Listed records
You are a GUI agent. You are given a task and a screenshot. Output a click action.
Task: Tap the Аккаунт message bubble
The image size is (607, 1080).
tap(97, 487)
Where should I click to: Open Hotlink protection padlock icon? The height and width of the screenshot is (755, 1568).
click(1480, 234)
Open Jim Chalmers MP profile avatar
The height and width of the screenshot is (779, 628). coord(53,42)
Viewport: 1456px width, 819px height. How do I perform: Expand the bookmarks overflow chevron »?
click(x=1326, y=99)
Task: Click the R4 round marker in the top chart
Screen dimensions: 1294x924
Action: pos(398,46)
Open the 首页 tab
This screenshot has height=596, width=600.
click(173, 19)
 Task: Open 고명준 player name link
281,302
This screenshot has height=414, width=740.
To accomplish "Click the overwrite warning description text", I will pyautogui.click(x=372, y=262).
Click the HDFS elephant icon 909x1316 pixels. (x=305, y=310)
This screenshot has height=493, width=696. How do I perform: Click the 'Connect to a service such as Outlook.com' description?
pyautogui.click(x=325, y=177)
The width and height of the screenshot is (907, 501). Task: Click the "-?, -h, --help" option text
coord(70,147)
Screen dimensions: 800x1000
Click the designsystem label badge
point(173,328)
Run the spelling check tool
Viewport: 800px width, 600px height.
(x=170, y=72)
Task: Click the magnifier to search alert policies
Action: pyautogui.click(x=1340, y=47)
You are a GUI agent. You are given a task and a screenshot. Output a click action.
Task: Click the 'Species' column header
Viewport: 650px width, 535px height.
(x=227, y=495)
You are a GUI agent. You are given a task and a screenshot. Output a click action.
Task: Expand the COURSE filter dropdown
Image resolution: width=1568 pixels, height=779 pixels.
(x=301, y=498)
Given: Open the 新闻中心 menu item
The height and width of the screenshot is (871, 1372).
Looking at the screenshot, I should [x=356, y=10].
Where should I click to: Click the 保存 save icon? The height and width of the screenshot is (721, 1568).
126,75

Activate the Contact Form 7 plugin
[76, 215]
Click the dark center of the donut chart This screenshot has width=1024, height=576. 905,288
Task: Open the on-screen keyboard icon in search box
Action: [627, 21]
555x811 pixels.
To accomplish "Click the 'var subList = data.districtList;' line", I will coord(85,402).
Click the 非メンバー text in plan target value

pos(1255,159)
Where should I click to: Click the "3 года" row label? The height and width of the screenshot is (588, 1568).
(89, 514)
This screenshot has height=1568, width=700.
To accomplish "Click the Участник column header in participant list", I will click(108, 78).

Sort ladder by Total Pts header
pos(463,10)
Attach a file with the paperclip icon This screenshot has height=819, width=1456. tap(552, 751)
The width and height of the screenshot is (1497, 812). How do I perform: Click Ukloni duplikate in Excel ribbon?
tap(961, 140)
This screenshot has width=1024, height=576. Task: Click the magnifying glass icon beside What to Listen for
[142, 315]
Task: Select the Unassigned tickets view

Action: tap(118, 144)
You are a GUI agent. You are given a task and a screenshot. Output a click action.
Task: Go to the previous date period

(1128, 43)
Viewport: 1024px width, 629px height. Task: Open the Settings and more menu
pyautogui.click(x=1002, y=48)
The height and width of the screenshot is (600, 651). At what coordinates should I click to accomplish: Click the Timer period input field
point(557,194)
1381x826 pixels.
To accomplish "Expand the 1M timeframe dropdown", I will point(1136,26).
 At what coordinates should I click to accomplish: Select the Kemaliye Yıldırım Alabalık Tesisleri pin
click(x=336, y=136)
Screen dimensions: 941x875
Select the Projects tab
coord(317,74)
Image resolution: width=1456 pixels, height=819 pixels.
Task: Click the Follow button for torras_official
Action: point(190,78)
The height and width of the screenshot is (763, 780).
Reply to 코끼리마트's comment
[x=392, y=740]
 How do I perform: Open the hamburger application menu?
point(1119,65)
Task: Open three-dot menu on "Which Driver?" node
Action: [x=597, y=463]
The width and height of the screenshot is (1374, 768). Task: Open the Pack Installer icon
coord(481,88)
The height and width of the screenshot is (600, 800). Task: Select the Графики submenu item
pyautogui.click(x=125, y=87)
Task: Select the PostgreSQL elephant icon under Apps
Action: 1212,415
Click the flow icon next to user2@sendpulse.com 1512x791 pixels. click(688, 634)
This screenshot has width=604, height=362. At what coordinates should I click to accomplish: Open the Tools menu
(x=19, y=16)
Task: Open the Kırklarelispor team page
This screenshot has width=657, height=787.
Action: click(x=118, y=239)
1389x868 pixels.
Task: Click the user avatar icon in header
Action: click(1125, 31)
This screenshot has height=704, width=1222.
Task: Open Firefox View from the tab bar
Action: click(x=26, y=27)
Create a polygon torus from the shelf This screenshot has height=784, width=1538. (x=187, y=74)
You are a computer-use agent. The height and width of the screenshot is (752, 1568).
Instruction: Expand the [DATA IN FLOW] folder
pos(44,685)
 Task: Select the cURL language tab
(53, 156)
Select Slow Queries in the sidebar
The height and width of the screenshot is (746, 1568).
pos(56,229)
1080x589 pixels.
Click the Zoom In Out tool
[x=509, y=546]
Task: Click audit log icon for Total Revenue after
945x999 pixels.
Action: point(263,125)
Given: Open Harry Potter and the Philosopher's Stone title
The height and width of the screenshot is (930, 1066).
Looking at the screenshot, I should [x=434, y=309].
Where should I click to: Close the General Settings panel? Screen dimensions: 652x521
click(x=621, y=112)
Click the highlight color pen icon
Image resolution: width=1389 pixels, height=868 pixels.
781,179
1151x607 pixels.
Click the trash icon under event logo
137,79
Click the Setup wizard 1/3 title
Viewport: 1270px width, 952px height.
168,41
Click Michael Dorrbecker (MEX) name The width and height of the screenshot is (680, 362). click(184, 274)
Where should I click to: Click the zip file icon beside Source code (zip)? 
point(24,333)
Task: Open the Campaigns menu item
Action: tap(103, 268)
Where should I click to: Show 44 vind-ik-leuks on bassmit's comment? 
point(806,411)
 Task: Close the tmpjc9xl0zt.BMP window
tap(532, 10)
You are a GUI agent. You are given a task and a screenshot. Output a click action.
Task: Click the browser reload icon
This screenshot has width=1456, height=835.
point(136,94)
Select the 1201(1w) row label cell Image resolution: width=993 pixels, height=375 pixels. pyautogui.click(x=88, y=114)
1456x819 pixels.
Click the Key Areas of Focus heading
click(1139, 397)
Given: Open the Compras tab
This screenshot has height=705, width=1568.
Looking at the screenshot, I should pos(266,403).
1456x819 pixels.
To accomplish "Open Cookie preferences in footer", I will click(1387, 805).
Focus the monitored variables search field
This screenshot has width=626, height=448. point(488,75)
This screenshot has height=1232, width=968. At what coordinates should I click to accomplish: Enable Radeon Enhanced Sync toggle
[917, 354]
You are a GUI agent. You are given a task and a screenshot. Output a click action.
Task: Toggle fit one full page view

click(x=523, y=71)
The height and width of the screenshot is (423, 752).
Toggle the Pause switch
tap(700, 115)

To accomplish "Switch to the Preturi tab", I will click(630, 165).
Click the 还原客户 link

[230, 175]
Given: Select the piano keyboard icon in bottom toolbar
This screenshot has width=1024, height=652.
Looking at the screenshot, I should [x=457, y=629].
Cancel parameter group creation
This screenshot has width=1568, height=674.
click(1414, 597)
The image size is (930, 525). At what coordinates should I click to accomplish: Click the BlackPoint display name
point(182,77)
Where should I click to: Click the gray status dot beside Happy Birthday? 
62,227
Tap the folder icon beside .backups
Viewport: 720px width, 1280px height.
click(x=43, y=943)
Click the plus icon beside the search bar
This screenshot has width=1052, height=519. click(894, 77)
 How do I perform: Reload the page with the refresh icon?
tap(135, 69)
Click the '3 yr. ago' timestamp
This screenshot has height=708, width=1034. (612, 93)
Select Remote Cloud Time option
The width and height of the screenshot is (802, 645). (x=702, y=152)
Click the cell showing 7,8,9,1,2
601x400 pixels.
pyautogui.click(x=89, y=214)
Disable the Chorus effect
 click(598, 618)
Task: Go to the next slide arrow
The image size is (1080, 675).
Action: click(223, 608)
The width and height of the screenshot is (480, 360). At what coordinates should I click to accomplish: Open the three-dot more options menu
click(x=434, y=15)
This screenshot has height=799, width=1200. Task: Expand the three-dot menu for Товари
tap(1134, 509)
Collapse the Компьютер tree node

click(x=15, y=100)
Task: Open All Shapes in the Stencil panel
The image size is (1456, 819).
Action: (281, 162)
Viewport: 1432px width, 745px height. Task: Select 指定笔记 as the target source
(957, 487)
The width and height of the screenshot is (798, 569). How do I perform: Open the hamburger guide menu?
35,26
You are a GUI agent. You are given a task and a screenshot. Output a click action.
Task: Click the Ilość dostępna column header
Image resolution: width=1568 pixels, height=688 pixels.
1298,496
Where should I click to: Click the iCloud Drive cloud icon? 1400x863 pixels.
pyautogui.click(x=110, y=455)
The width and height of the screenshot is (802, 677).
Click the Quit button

Task
Please transcribe the items above, starting at the line that contains "Viewport: 1024px width, 629px" and ending at the line that contains "Create a polygon", with both of those lines included.

Response to the task
Viewport: 1024px width, 629px height. Task: Open the Settings and more menu
pyautogui.click(x=1002, y=48)
The height and width of the screenshot is (600, 651). At what coordinates should I click to accomplish: Click the Timer period input field
point(557,194)
1381x826 pixels.
To accomplish "Expand the 1M timeframe dropdown", I will point(1136,26).
 At what coordinates should I click to accomplish: Select the Kemaliye Yıldırım Alabalık Tesisleri pin
click(x=336, y=136)
Screen dimensions: 941x875
Select the Projects tab
coord(317,74)
Image resolution: width=1456 pixels, height=819 pixels.
Task: Click the Follow button for torras_official
Action: point(190,78)
The height and width of the screenshot is (763, 780).
Reply to 코끼리마트's comment
[x=392, y=740]
 How do I perform: Open the hamburger application menu?
point(1119,65)
Task: Open three-dot menu on "Which Driver?" node
Action: [x=597, y=463]
The width and height of the screenshot is (1374, 768). Task: Open the Pack Installer icon
coord(481,88)
The height and width of the screenshot is (600, 800). Task: Select the Графики submenu item
pyautogui.click(x=125, y=87)
Task: Select the PostgreSQL elephant icon under Apps
Action: 1212,415
Click the flow icon next to user2@sendpulse.com 1512x791 pixels. click(688, 634)
This screenshot has width=604, height=362. At what coordinates should I click to accomplish: Open the Tools menu
(x=19, y=16)
Task: Open the Kırklarelispor team page
This screenshot has width=657, height=787.
Action: click(x=118, y=239)
1389x868 pixels.
Task: Click the user avatar icon in header
Action: click(1125, 31)
This screenshot has height=704, width=1222.
Task: Open Firefox View from the tab bar
Action: click(x=26, y=27)
Create a polygon torus from the shelf This screenshot has height=784, width=1538. (x=187, y=74)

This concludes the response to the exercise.